I wrote recently about my ‘journey’ with going beyond the vocabulary list and the challenge thrown out by Amy Lenord (@alenord) and others to go beyond a confined set of words in a unit. My post spoke about the ‘shifts’ that needed to happen in my mind, and my classes, to allow the vocabulary freedom that I feel students need.
Today was a day in my Yr2 class when it all came together for me. There is a peculiarity in dealing with the “I like to do (something)” phrase in Japanese. It involves an alternative form of verbs that my students don’t know. In fact they don’t see it typically until their 3rd semester/year of the language. But today they were speaking in a situation that really demanded it. I heard the incorrect phrase and suddenly I stopped the class.
“I think we need to know how to say we like ‘doing’ things!” I began “What do you need to know how to say?”. We added the phrases on the board that they needed. I even extended it so that they were giving opinions on doing those activities – which, coincidentally, is exactly what my Yr3’s were going to be doing the next period. My Yr2 students were reminded that this was a “level up” addition which means that they won’t be tested on it, but are free to use it. Most went on to include it in their ‘Extra things I want to know how to say’ section of their unit handout.

* Data *
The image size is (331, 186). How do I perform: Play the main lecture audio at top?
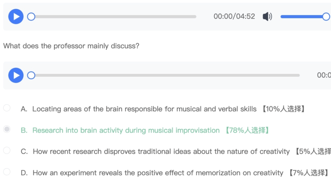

* Exercise set *
**a)** Summarize the teaching post in two sentences.
**b)** Rewrite the part of the teaching post that opens with the words "Today was a" and closes with "stopped the class.", replacing "peculiarity" with "quirk".
The material plays no part in this.

* Results of the tasks *
**a)** The writer describes a day in a Yr2 Japanese class when students were speaking in a situation that demanded the "I like to do (something)" phrase, which involves a verb form students typically don't see until their 3rd semester/year. After hearing the incorrect phrase, the writer stopped the class, added the needed phrases to the board, and presented them as a "level up" addition that won't be tested but that students are free to use.

**b)**
Today was a day in my Yr2 class when it all came together for me. There is a quirk in dealing with the “I like to do (something)” phrase in Japanese. It involves an alternative form of verbs that my students don’t know. In fact they don’t see it typically until their 3rd semester/year of the language. But today they were speaking in a situation that really demanded it. I heard the incorrect phrase and suddenly I stopped the class.